> _What the exercise asks_:
Copy exactly the lines of the material below that run from the one containing "Image resolution: width=239" through the one containing "Image resolution: width=1196". Copy no other lines.

> _Data extracts_:
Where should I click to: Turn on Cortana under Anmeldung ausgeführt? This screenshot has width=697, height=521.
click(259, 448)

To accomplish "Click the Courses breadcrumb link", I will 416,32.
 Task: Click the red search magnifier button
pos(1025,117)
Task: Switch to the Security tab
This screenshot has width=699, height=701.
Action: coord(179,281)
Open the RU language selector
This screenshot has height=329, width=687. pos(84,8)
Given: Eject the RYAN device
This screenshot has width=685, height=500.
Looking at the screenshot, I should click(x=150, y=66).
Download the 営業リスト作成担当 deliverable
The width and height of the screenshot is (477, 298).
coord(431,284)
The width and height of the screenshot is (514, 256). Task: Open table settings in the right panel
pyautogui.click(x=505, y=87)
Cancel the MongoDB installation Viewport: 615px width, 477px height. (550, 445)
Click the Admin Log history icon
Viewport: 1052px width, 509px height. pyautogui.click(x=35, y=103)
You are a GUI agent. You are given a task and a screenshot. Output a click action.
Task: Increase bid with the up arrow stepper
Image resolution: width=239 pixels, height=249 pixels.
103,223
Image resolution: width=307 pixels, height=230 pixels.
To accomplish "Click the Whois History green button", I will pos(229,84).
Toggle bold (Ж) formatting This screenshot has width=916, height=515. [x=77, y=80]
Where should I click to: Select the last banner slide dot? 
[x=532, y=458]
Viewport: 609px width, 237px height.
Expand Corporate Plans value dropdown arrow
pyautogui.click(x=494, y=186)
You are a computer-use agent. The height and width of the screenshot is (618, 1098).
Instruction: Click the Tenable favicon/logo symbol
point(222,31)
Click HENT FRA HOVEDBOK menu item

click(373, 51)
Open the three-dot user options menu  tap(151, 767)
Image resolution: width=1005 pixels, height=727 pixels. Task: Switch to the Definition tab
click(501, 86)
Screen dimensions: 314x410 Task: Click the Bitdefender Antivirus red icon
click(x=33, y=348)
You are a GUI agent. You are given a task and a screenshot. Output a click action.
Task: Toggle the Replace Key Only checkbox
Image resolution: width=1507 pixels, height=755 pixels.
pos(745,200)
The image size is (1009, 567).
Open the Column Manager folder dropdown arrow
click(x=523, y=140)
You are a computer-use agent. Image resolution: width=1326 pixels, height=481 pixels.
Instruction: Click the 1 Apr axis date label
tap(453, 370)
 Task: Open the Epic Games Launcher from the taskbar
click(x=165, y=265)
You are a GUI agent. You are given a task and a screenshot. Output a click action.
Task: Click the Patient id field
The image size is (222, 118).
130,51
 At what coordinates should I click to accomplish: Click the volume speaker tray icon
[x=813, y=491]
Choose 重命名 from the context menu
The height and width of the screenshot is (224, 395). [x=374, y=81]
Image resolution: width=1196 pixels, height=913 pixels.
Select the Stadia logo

> _Response area_:
Image resolution: width=239 pixels, height=249 pixels.
103,223
Image resolution: width=307 pixels, height=230 pixels.
To accomplish "Click the Whois History green button", I will pos(229,84).
Toggle bold (Ж) formatting This screenshot has width=916, height=515. [x=77, y=80]
Where should I click to: Select the last banner slide dot? 
[x=532, y=458]
Viewport: 609px width, 237px height.
Expand Corporate Plans value dropdown arrow
pyautogui.click(x=494, y=186)
You are a computer-use agent. The height and width of the screenshot is (618, 1098).
Instruction: Click the Tenable favicon/logo symbol
point(222,31)
Click HENT FRA HOVEDBOK menu item

click(373, 51)
Open the three-dot user options menu  tap(151, 767)
Image resolution: width=1005 pixels, height=727 pixels. Task: Switch to the Definition tab
click(501, 86)
Screen dimensions: 314x410 Task: Click the Bitdefender Antivirus red icon
click(x=33, y=348)
You are a GUI agent. You are given a task and a screenshot. Output a click action.
Task: Toggle the Replace Key Only checkbox
Image resolution: width=1507 pixels, height=755 pixels.
pos(745,200)
The image size is (1009, 567).
Open the Column Manager folder dropdown arrow
click(x=523, y=140)
You are a computer-use agent. Image resolution: width=1326 pixels, height=481 pixels.
Instruction: Click the 1 Apr axis date label
tap(453, 370)
 Task: Open the Epic Games Launcher from the taskbar
click(x=165, y=265)
You are a GUI agent. You are given a task and a screenshot. Output a click action.
Task: Click the Patient id field
The image size is (222, 118).
130,51
 At what coordinates should I click to accomplish: Click the volume speaker tray icon
[x=813, y=491]
Choose 重命名 from the context menu
The height and width of the screenshot is (224, 395). [x=374, y=81]
Image resolution: width=1196 pixels, height=913 pixels.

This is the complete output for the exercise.